WORK ORDER: For each line of the listing that contains "Email", make a copy and return it.

ENTRIES PROVIDED:

• • • • •

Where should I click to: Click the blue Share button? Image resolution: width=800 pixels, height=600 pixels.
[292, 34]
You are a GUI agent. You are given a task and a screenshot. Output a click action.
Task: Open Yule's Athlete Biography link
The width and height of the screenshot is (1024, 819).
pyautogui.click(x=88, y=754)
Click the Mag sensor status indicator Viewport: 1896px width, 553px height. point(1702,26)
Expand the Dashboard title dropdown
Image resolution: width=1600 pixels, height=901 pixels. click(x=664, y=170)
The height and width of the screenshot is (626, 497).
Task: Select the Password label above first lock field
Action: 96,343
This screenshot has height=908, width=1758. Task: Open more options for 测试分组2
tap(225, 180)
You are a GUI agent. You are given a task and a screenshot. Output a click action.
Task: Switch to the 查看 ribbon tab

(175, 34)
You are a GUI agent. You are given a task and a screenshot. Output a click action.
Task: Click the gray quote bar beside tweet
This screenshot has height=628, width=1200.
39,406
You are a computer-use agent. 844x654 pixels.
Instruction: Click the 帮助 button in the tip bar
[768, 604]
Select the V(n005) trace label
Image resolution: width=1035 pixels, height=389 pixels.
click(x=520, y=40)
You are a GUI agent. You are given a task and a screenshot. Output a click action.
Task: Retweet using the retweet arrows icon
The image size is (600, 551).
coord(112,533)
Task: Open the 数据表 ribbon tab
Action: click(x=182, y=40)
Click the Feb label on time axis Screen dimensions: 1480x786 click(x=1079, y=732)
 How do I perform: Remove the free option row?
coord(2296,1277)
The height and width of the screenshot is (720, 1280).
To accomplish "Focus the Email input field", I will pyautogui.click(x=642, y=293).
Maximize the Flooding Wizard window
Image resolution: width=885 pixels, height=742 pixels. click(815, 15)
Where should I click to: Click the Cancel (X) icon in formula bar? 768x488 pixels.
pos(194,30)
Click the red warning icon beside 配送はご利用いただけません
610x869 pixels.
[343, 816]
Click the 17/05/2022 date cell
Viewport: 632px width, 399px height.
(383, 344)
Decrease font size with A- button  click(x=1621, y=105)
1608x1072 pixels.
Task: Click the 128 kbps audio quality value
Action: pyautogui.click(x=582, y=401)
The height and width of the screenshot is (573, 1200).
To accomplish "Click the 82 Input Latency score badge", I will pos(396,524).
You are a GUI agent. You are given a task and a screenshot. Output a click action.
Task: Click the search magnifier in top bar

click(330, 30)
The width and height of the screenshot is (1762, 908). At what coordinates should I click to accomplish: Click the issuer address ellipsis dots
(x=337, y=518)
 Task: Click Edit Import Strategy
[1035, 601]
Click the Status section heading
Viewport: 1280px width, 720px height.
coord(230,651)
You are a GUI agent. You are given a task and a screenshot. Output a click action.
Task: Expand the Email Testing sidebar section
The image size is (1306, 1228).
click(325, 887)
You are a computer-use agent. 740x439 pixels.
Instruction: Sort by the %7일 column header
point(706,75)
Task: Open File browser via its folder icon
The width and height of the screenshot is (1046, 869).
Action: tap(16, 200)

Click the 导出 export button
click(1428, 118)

• • • • •

TASK OUTPUT:
To accomplish "Focus the Email input field", I will pyautogui.click(x=642, y=293).
Task: Expand the Email Testing sidebar section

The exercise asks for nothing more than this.